The book is not helpful for the practically inclined either. What can you do with this veritable info-shower? Probe or test your intelligence? Counsel a friend or relative? Effect behavioural change? Build a little robot? Due to its general layout the book is not even good for enlightening and guiding a computer scientist trying to replicate the many computer simulations of brain functioning Pinker refers to. Its only merit is as a kind of pocket encyclopaedia of the mind, albeit of the spicier kind (Pinker likes to speak his mind). In conclusion: being knowledgeable in a field of technical expertise, unfortunately, seldom translates into being a good writer. Pinker is not an exception.

The reader looking for something more well writen should look elsewhere. Two very pedagogical expositions of the workings of the mind are Varela's et al "The Embodied Mind" and Damasio's "The feeiling of what happens"; they have a red line and a narrative structure which makes their reading worthwhile even if one disagres with their conclusions. However Pinker's book could be of interest to social science students wanting to dig deeper into the subject of human intelligence or place their psychological queries in a somewhat larger context.

Rating: 4 stars
Summary: Better on evolutionary psychology than on the mind.

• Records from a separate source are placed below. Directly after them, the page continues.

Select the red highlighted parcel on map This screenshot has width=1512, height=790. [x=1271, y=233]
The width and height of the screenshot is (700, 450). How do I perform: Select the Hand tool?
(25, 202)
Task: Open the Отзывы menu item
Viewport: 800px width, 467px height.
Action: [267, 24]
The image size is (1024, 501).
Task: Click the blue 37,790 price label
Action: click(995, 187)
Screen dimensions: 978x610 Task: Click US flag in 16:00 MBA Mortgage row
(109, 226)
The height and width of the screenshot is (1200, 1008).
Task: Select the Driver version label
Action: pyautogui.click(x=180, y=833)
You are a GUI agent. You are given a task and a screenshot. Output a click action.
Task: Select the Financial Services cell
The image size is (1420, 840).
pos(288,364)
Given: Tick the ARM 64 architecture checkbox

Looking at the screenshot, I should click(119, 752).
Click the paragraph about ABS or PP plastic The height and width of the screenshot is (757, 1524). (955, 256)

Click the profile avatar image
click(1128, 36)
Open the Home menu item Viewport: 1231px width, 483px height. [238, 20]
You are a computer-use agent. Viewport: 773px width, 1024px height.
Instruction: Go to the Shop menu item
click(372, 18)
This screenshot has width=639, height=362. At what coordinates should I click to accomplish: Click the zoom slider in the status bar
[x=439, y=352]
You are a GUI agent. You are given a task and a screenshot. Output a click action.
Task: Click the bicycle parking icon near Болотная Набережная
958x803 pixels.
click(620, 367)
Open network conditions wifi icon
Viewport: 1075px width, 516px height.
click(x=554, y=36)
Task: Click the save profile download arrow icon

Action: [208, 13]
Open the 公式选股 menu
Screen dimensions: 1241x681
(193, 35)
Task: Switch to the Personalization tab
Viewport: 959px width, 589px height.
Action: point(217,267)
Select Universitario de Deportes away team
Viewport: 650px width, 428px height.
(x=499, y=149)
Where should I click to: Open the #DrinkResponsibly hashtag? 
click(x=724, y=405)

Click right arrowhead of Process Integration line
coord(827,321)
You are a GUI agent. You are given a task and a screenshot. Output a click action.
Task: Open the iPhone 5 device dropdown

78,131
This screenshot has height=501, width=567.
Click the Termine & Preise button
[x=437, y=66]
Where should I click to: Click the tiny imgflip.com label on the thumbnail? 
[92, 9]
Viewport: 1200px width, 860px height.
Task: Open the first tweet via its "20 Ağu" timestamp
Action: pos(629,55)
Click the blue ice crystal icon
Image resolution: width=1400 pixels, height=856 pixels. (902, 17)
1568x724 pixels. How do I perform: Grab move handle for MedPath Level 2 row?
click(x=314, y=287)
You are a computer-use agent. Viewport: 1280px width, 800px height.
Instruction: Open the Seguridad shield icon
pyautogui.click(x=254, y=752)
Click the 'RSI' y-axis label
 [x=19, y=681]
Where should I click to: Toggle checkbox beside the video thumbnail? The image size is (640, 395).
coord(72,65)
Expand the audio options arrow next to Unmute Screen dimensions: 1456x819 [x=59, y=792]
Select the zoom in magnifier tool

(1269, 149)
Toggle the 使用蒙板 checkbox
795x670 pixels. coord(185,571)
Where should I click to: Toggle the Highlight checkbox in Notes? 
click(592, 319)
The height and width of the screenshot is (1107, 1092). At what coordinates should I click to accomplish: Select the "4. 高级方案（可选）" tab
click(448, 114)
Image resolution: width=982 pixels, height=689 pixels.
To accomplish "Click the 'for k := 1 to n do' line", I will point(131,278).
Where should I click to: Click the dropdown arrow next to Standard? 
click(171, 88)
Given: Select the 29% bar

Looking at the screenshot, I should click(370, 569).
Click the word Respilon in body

Review: I found the title somewhat misleading as the greater part of this book reports on the findings of evolutionary psychology. Evolutionary psychology is not a new subject to me, but I found Pinker's chapter on the arts totally new and intriguing. The first part of the book explains Pinker's view on how the mind works. Pinker is at his best employing a fluent, discursive style with references to popular culture as likely as to scholarly works. He sometimes digresses, but hell, I finally understood what deconstructionism was. Unfortunately, while this discursive style works with evolutionary psychology, something more is needed when discussing neural nets, algorithmic implementations of artificial intelligence and the like. Pinker realizes this, but does not do a particularly good job. He does have a fine chapter on visual perception, and on just how much processing and innate assumptions are involved, but even here I would have benefited from more recapitulation. Pinker tends to give short shrift to ideas he doesn't hold, and has a truly absurd argument to buttress his claim that the only reason sex was an evolutionary success was to fight disease. More importantly, he dismisses any extended discussion of consciousness as not fruitful (cf Antonio Damasio, The Feeling of What Happens).